Screenshot grounding data:
··········

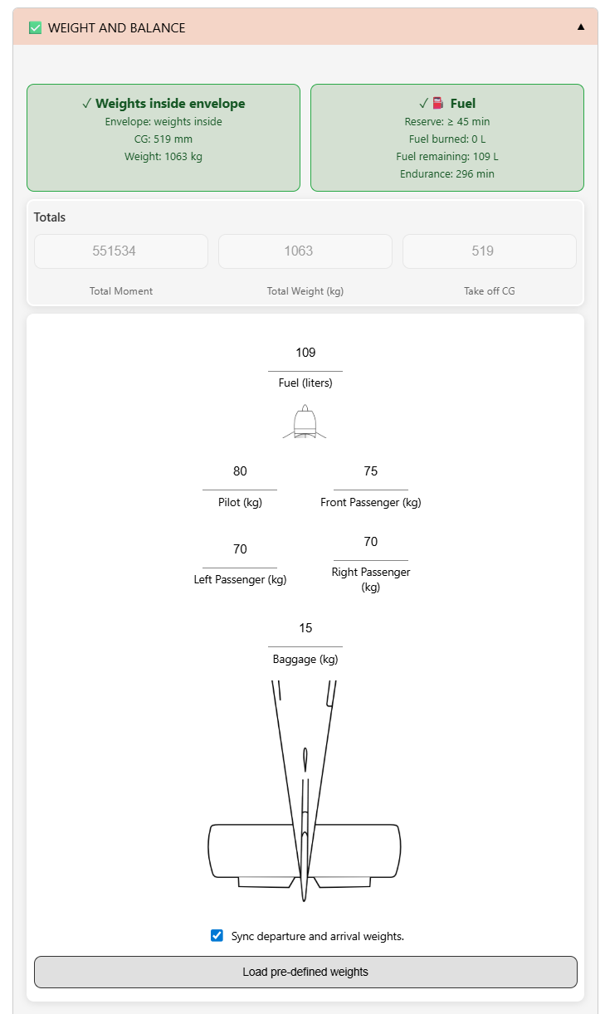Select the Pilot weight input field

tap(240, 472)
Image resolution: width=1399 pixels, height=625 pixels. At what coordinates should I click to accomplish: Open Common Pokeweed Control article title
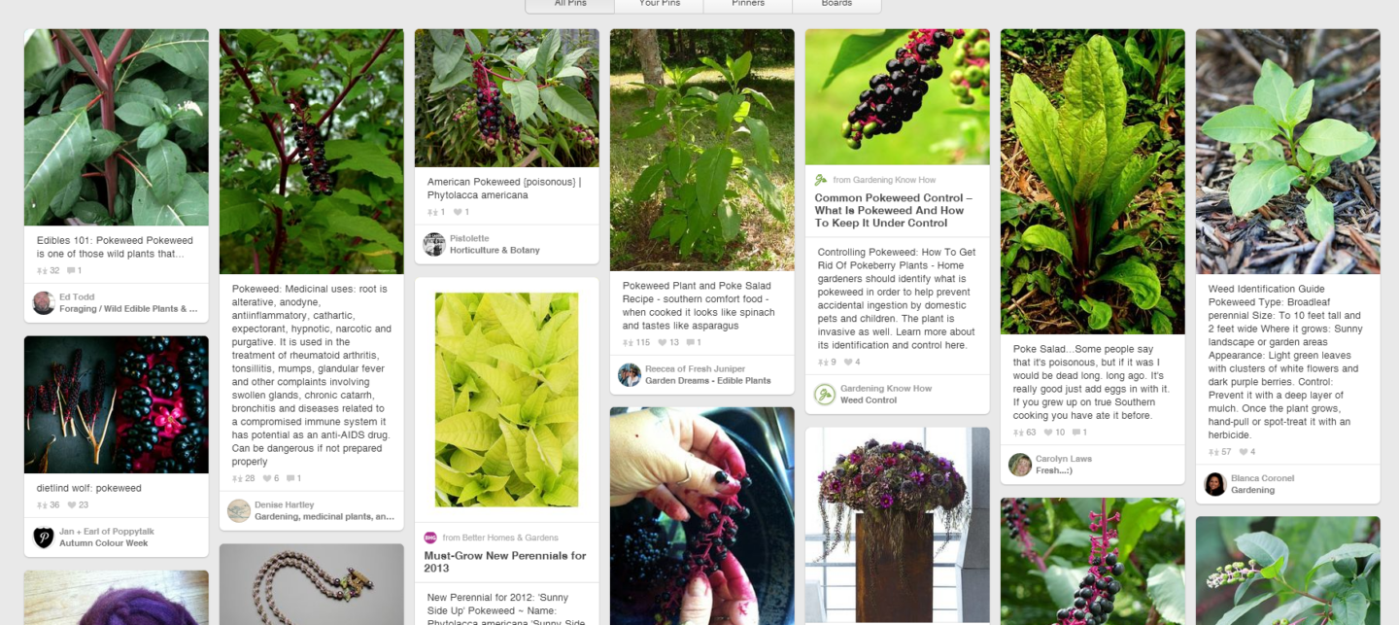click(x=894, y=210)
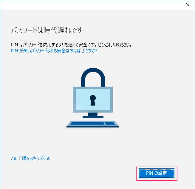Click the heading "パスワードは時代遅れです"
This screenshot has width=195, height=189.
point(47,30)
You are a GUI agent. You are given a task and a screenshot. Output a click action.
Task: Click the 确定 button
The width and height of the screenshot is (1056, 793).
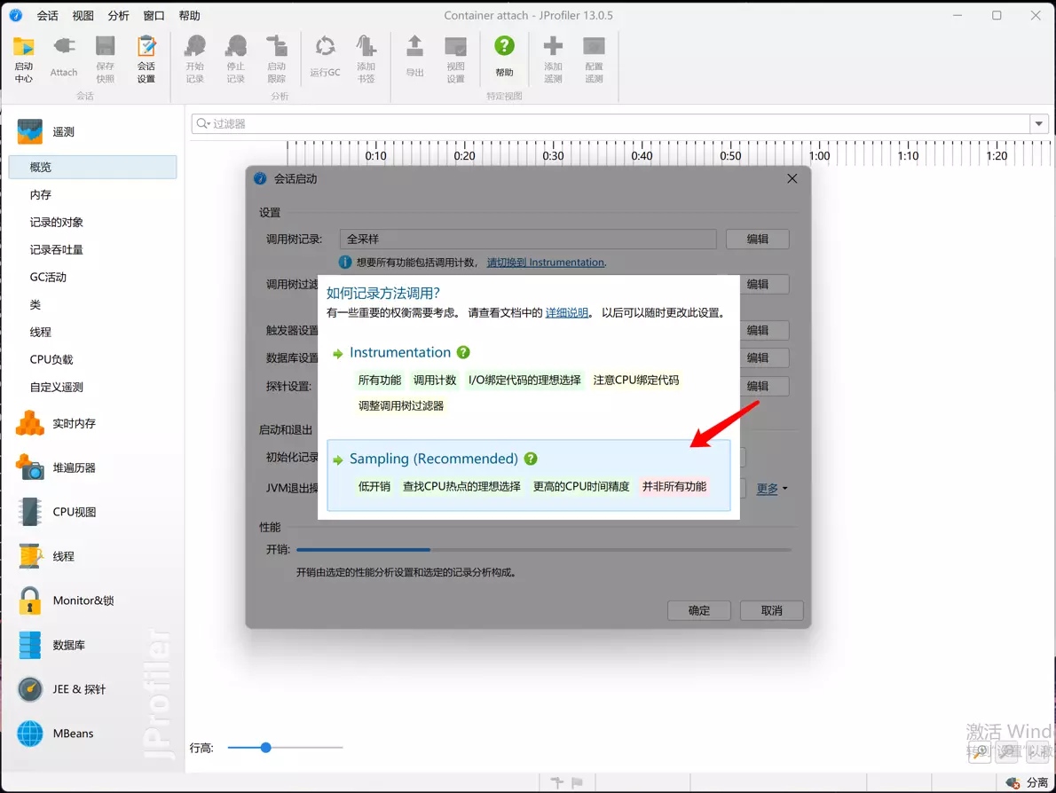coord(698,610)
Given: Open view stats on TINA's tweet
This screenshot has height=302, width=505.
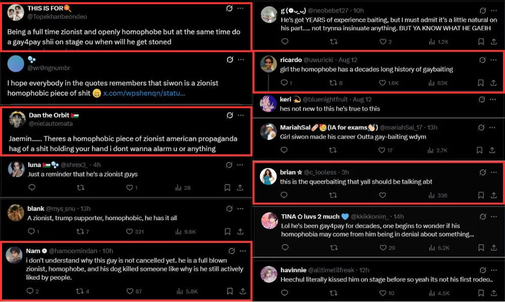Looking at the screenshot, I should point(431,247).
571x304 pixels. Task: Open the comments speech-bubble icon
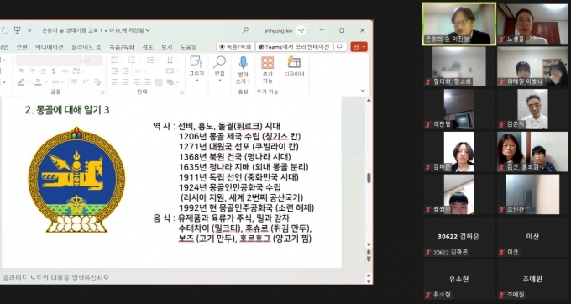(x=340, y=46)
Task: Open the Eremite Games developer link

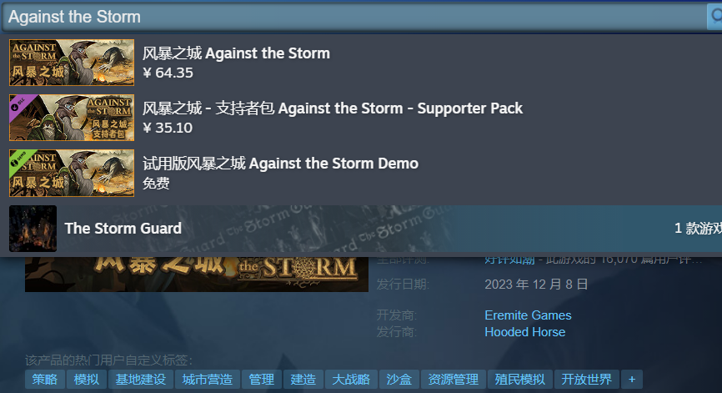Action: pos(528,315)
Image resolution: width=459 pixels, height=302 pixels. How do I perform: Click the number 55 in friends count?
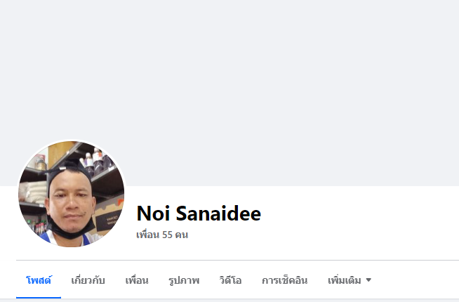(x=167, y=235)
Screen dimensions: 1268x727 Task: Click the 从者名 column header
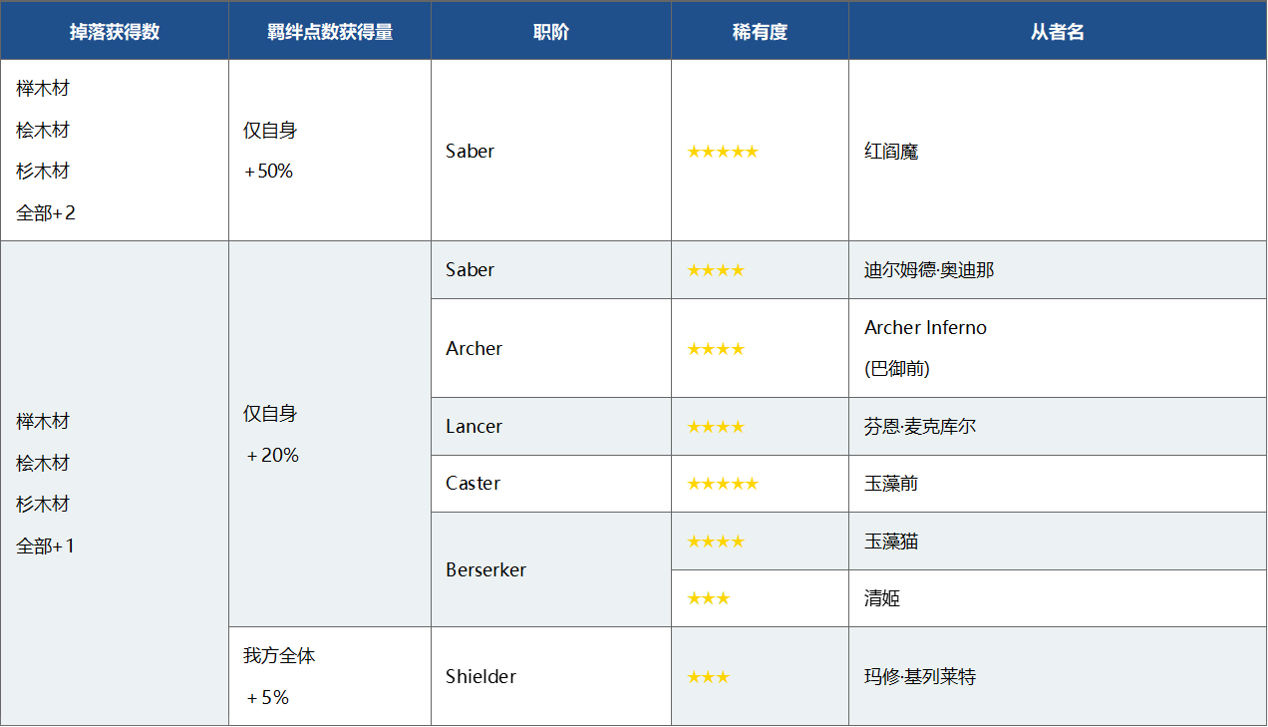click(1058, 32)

··········

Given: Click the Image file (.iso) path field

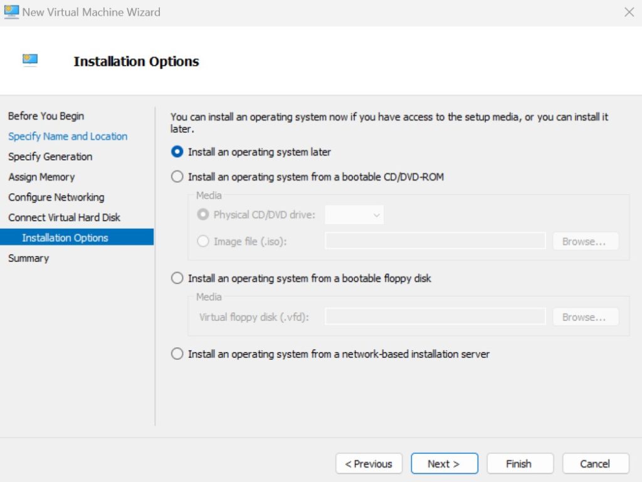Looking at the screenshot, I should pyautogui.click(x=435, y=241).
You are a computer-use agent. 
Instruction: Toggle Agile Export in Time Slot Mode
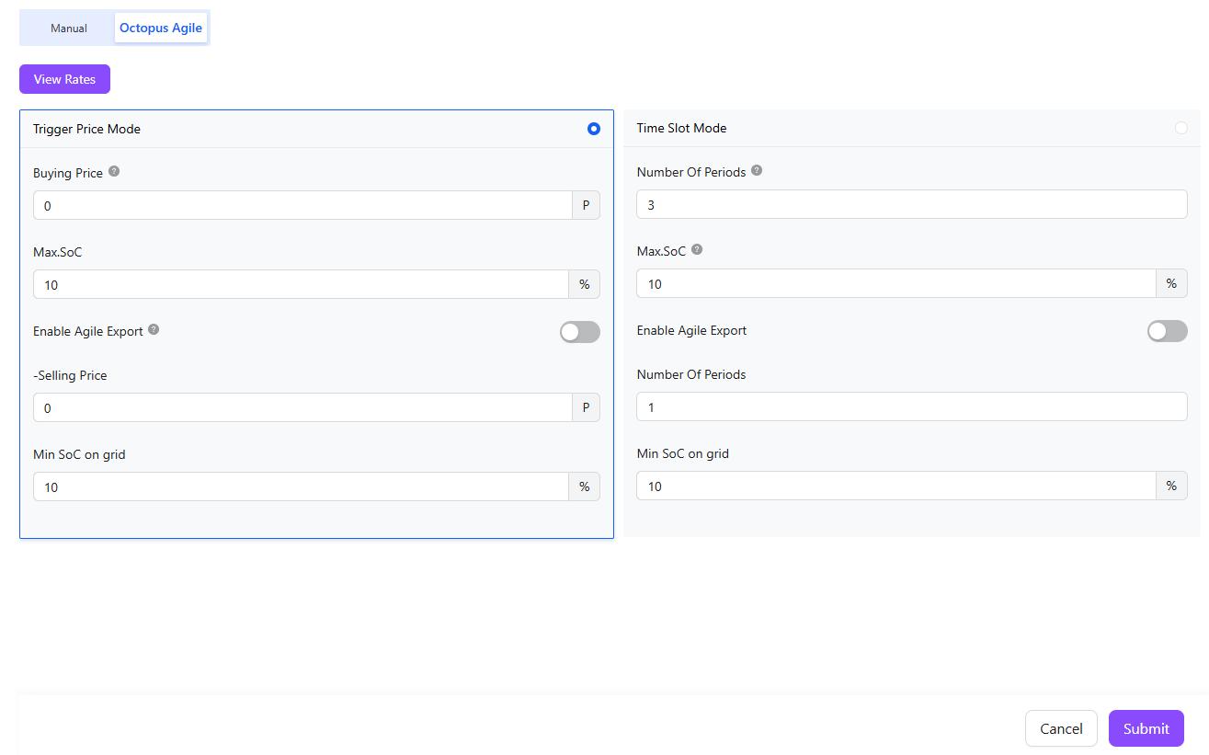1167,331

··········

Filter the records above for lines containing the word "agent", and copy those lines.

ANSWER SECTION:
You are a GUI agent. You are given a task and a screenshot. Output a click action.
You are a computer-use agent. 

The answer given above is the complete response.